▸ Task input:
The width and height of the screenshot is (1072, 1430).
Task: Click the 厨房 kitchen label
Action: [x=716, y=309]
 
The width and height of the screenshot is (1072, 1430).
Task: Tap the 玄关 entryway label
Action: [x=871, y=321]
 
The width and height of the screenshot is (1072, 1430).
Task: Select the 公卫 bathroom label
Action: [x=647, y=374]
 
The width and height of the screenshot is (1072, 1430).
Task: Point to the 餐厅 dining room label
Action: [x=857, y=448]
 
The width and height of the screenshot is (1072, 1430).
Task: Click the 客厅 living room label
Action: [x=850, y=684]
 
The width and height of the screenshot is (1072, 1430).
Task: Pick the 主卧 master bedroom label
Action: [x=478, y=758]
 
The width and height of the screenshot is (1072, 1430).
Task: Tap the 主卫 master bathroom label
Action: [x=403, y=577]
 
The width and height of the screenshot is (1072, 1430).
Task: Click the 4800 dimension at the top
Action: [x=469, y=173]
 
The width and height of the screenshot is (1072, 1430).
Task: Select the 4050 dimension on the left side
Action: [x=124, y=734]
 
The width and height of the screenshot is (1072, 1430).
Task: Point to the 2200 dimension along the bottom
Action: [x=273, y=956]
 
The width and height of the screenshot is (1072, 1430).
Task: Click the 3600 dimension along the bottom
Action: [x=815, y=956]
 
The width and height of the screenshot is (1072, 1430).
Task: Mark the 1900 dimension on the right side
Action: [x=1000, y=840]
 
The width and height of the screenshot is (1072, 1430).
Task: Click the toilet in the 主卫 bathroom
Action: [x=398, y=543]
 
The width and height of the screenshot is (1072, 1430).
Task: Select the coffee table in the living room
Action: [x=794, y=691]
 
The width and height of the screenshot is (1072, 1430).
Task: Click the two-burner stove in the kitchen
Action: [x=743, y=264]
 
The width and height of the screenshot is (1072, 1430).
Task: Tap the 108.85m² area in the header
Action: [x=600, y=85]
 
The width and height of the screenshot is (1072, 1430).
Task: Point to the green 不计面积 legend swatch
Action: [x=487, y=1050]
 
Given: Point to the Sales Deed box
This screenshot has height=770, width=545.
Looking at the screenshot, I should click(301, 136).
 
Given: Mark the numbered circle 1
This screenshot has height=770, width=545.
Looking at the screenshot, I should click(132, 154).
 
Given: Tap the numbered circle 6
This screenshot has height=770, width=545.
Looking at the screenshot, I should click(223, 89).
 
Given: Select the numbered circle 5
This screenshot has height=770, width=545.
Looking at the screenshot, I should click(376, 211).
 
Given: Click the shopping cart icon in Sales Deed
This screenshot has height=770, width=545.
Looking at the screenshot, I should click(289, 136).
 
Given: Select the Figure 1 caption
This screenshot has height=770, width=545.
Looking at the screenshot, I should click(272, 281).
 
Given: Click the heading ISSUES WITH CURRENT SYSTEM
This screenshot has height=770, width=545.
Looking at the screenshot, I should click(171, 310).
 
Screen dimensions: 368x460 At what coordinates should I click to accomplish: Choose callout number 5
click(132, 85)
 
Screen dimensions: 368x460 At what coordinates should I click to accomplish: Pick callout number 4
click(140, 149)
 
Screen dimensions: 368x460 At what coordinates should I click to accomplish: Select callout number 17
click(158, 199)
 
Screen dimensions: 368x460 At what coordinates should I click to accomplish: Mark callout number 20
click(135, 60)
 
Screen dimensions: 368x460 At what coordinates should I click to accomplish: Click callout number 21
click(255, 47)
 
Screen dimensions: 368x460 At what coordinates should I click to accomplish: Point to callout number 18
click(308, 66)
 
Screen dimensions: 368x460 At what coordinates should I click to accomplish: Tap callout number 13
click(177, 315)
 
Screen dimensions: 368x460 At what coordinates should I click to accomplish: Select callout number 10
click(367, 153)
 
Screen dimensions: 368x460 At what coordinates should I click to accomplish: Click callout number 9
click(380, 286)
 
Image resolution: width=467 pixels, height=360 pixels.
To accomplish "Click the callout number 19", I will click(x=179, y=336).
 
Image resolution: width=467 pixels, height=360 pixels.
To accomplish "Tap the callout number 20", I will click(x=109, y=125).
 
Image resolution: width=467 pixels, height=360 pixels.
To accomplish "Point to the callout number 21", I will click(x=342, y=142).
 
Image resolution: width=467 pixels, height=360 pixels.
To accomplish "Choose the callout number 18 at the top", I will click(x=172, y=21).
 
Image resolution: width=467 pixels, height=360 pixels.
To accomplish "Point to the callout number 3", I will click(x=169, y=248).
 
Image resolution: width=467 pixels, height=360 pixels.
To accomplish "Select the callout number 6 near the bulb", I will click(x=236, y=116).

▸ Exercise: Starting at the first line of the entries and ending at the line that contains "Action: [x=403, y=577]", with both included, copy every line, increasing each coordinate in the answers by 19 and leaving all other text unchanged.

▸ Output of the task:
The width and height of the screenshot is (1072, 1430).
Task: Click the 厨房 kitchen label
Action: [x=735, y=328]
 
The width and height of the screenshot is (1072, 1430).
Task: Tap the 玄关 entryway label
Action: [x=890, y=340]
 
The width and height of the screenshot is (1072, 1430).
Task: Select the 公卫 bathroom label
Action: [x=666, y=393]
 
The width and height of the screenshot is (1072, 1430).
Task: Point to the 餐厅 dining room label
Action: [x=876, y=467]
 
The width and height of the screenshot is (1072, 1430).
Task: Click the 客厅 living room label
Action: [x=869, y=703]
 
The width and height of the screenshot is (1072, 1430).
Task: Pick the 主卧 master bedroom label
Action: [x=497, y=777]
 
The width and height of the screenshot is (1072, 1430).
Task: Tap the 主卫 master bathroom label
Action: [x=422, y=596]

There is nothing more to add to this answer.